La actual Ley 13/2013 de 23 de diciembre en su artículo 42 define de forma nítida las zonas de seguridad, en las que se incluyen las «carreteras convencionales debidamente señalizadas como tales». El hecho de que muchas del rural no disfruten de esa señalización no puede ser la espita por la que a continuación la ley abra la posibilidad de que con un permiso especial «pueda autorizarse la caza en los márgenes de las vías públicas». Esto se viene haciendo en batidas al zorro o jabalí, no sé si con autorización o sin ella, pero que conlleva un peligro es evidente. Una cosa es que la batida esté autorizada, que sí lo está, y otra muy distinta que se sitúen cazadores con la escopeta cargada al borde de estas vías, lo que supone, mírese como se mire, una auténtica barbaridad. Conductores, ciclistas y gente que sin más sale a pasear, no pueden exponerse a recibir una perdigonada.

Esta cuestión tiene una connotación especialmente grave si consideramos que es raro el municipio gallego que no disponga de rutas de senderismo, diseñadas y mantenidas por los propios ayuntamientos, que atraviesan amplias zonas de cotos de caza, donde domingos y festivos conviven excursionistas casi siempre acompañados de niños con cazadores inexorablemente acompañados de escopetas. Aquí urge de forma especial, en los tecores bordeados de ruteros, una mesa de diálogo para intentar conciliar derechos e intereses porque, repito, derechos tenemos todos e intereses, cada cual los suyos.
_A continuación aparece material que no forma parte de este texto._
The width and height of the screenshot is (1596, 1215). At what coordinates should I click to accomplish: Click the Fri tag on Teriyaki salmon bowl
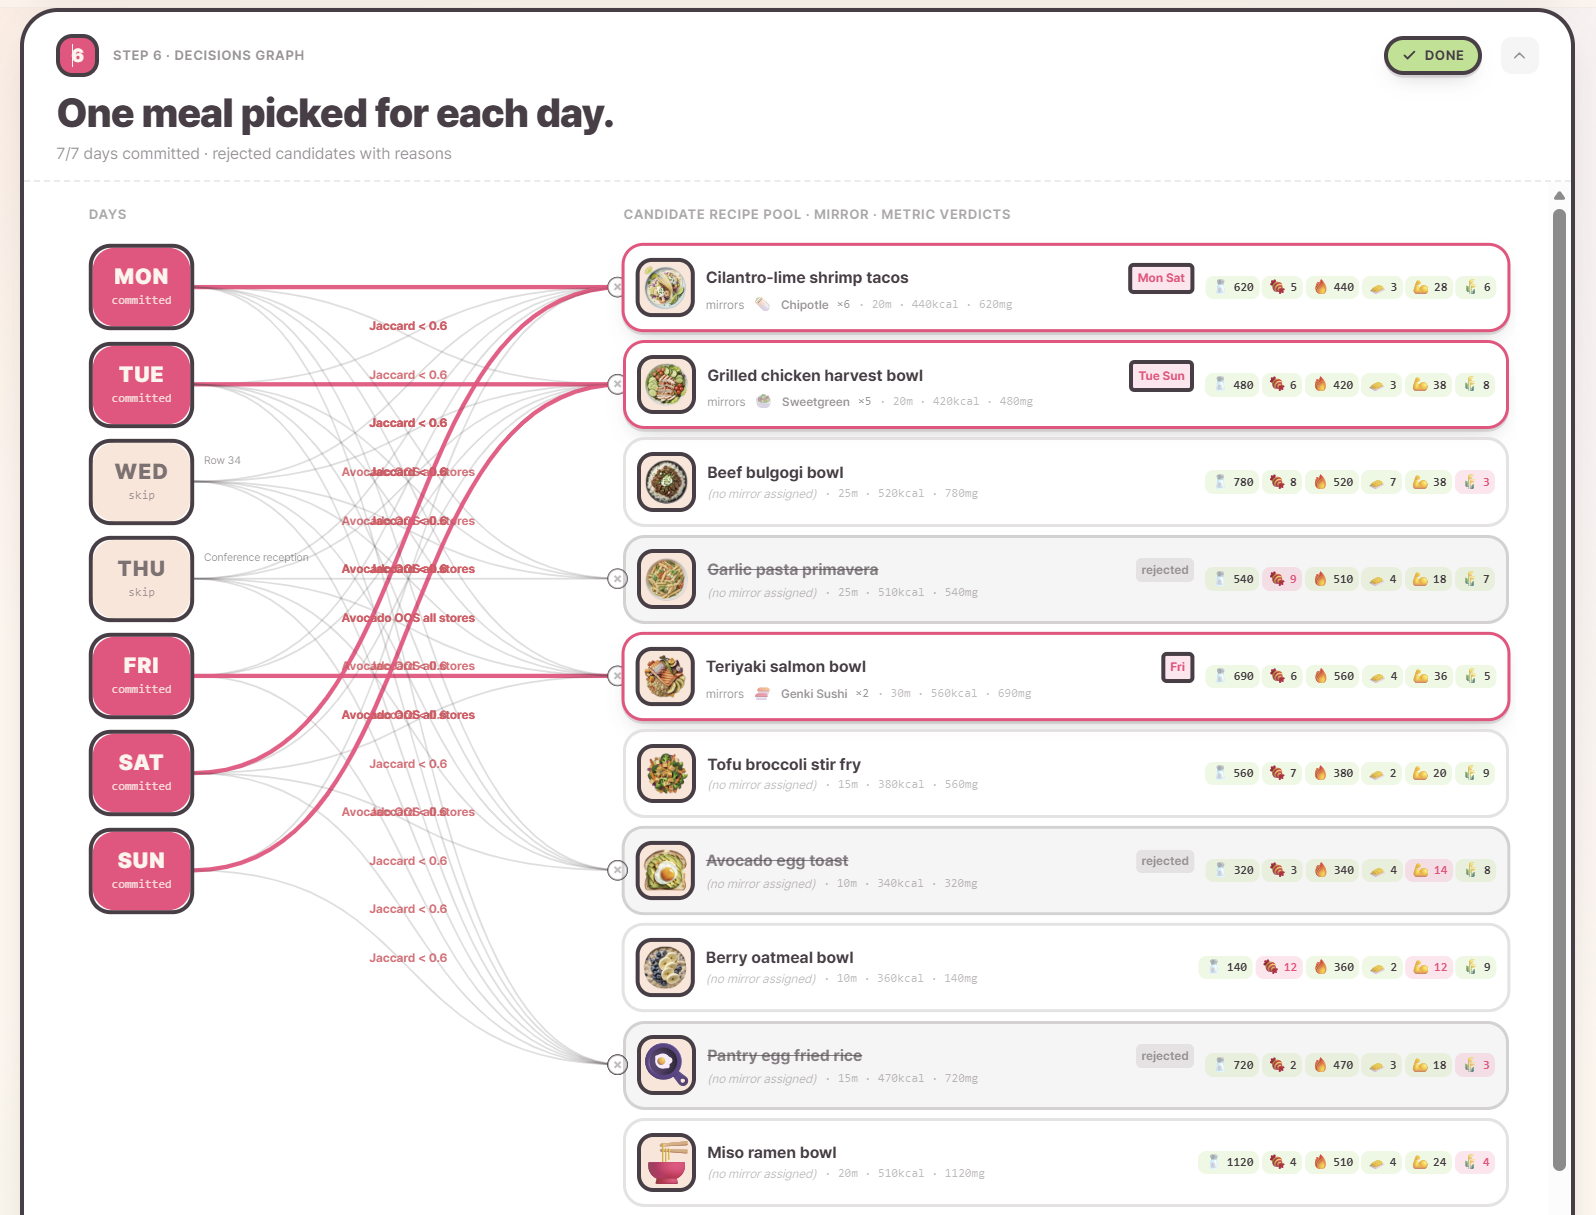[x=1177, y=667]
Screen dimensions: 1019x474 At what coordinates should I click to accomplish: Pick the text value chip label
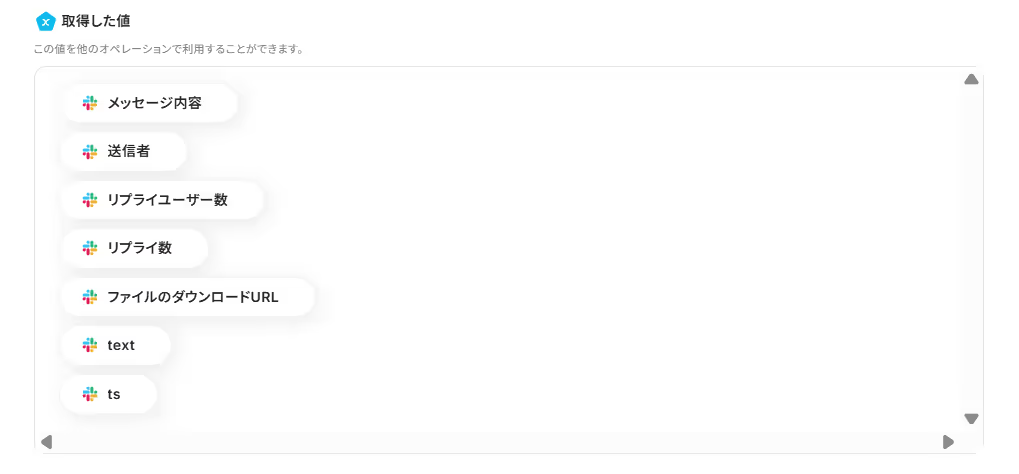121,345
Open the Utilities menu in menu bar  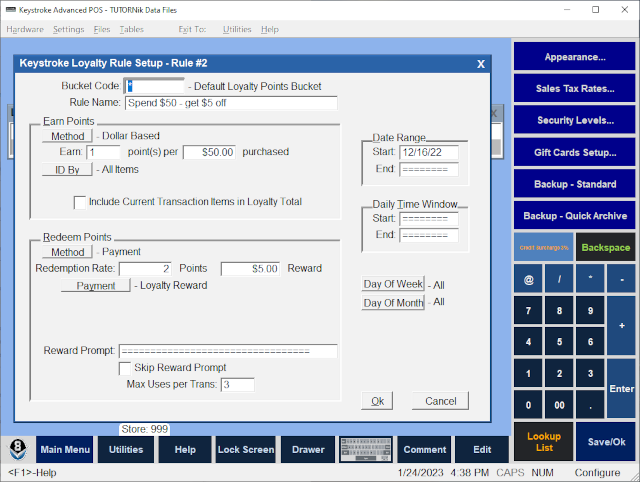pyautogui.click(x=237, y=30)
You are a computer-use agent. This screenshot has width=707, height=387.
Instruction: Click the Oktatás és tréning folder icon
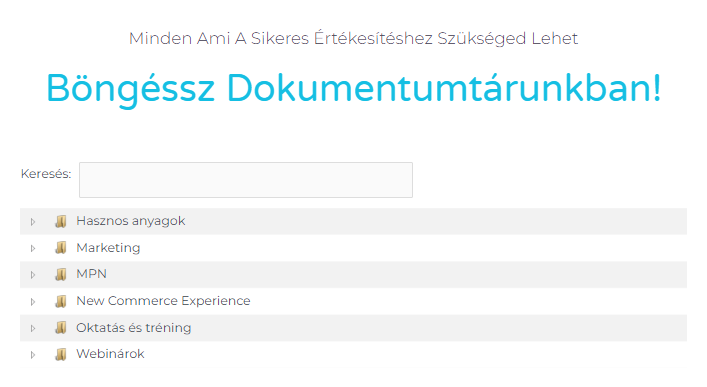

No se trata de que la ley de caza la redacten los conejos, pero sí de que también los derechos de los animales estén contemplados, la seguridad de las personas asegurada y el equilibro de intereses garantizado.

Ese es la juego de la convivencia en un país cada día más culto, donde también los cazadores sentimos con mayor fuerza el tirón de la ecología y la ética de una praxis cinegética profusamente mencionada en la ley. Hay que respetar la legal constitución de los tecores que pagan sus impuestos, que cumplen la señalización, las normas de repoblación, que tienen sus seguros de responsabilidad civil al igual que los cazadores que disponen de la preceptiva documentación sobre armas y perros, pero aquí las Administraciones autonómica y municipal tienen que regular un estado de relaciones que parta del principio de que el monte es de todos y el disfrute común ha de estar regulado por la seguridad y el entendimiento.